E acho que deves manter o teu sonho em publicar esta ou outras histórias. Mas tanto quanto me é dado perceber, as grandes editoras atualmente só publicam livros de escritores que garantam vendas. Nas pequenas não sei bem como funciona - alguns amigos têm publicado contos ou poesia - mas a "visibilidade" é reduzida ao seu círculo de familiares e amigos... nem sei se pagam parte da publicação!

Esta opinião não serve para te desmotivar, antes pelo contrário: importante é não desistir, nunca se sabe se amanhã o mundo não dá uma reviravolta...

Beijinhos!

FireHead disse...

Permita-me, Elvira, responder à sua amiga Luma Rosa.

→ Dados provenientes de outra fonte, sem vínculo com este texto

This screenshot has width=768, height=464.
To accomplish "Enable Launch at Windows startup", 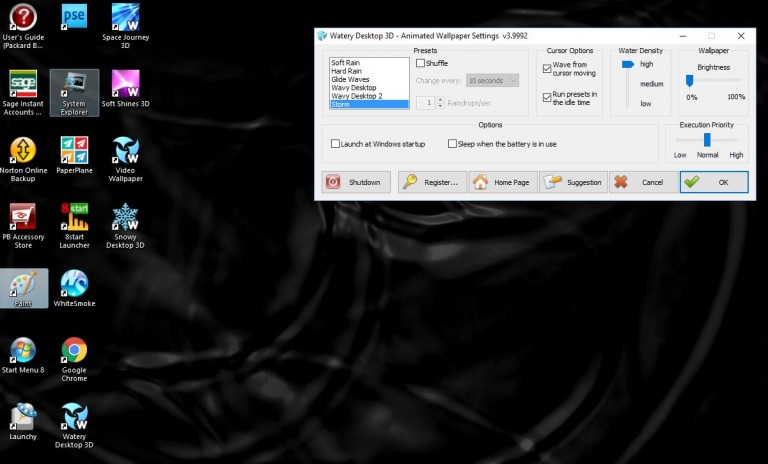I will (336, 144).

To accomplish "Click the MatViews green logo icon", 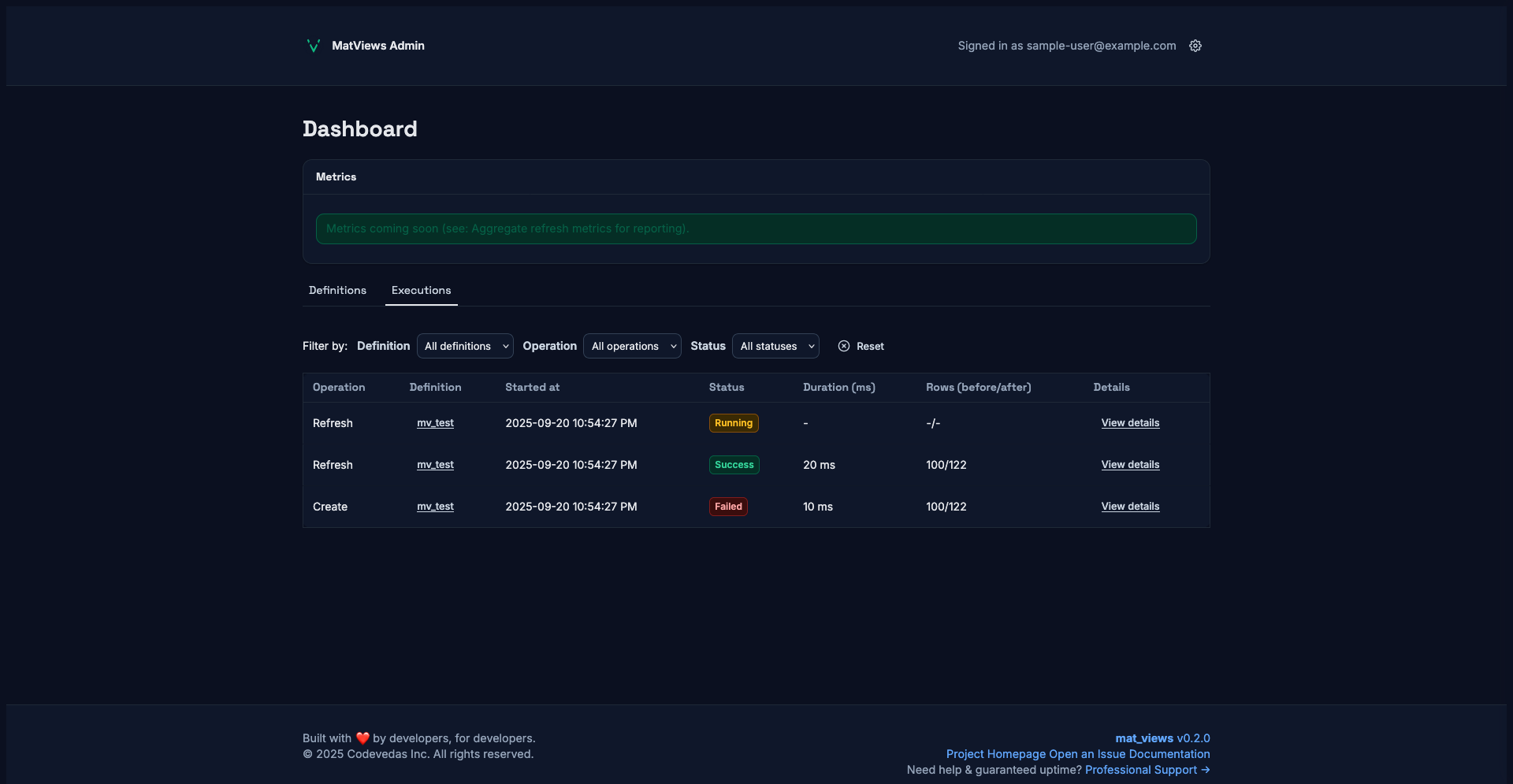I will (x=313, y=46).
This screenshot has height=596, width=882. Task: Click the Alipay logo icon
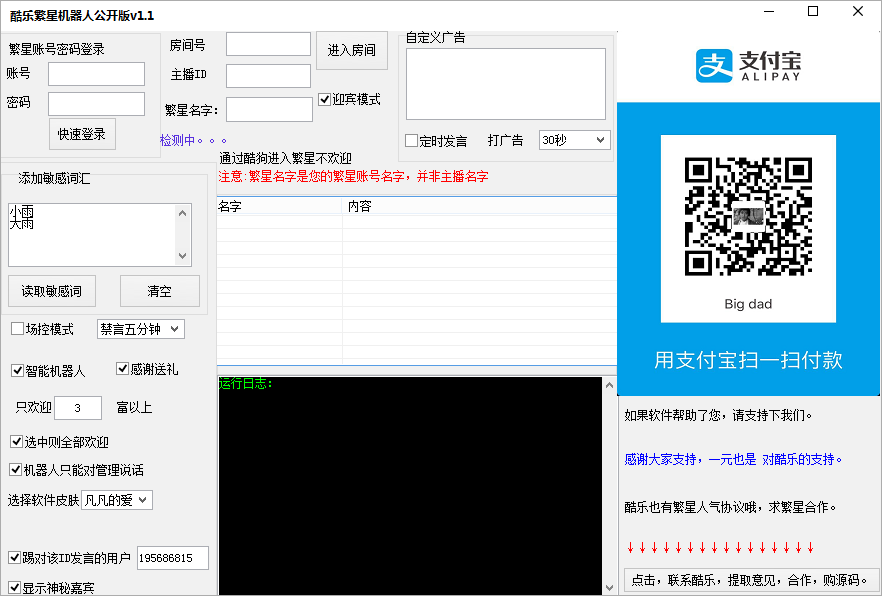pos(715,66)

As rezas e ladainhas não são como mantras, não. Mantras são "repetições vãs". Não se compara o Cristianismo ao paganismo.

De facto, as "religiões" que pedem e exigem sacrifícios são as de base gnóstica, as que pedem aos seus crentes a meditação como forma de alcançar a harmonia/luz, prescindindo dos prazeres da vida e calando os seus próprios sentidos. E a Gnose é apenas e só a inimiga mais mortal da Igreja, que tanto pode ir do ascetismo total (que é que o dizia anteriormente) como à bodega da gandaia cósmica. Essa ideia de que a Igreja é contra o prazer, ou o sexo, ou a riqueza, o desenvolvimento, a ciência, etc. são artifícios criados pelos detractores anticristãos.

Por fim, se de facto é de achar graça que nos lembremos de Deus quando as coisas nos correm bem, também não deixa de ter a sua graça o facto de haver quem não acredite em Deus por existir miséria, doenças ou guerras no mundo. É a lógica da batata.

Beijinhos.

Leninha disse...

...e eu te digo como a Mara à avó; "continua, Elvira"...pois no melhor da história tu paras e nos deixas ansiosas a esperar o desfecho. Não demora, por favor, amiga querida!

Bjsssss,
Leninha

Lúcia Bezerra de Paiva disse...

Lembro-me de quado pegava um romance para ler e, se gostava, não queria deixar para depois...queria continuar até ao fim. Assim está, este verdadeiro romance. Há que ser publicado!
Aguardo, o próximo episódio.
Produtiva semana, Elvira.
Um abraço.

Olinda Melo disse...


O Zé Bento escapou de boa...vamos lá ver se a sorte continua a sorri-lhe.

Um enredo que já começa a envolver-nos e a sua forma de escrever contribui para a que a história nos 'agarre' deste o primeiro momento.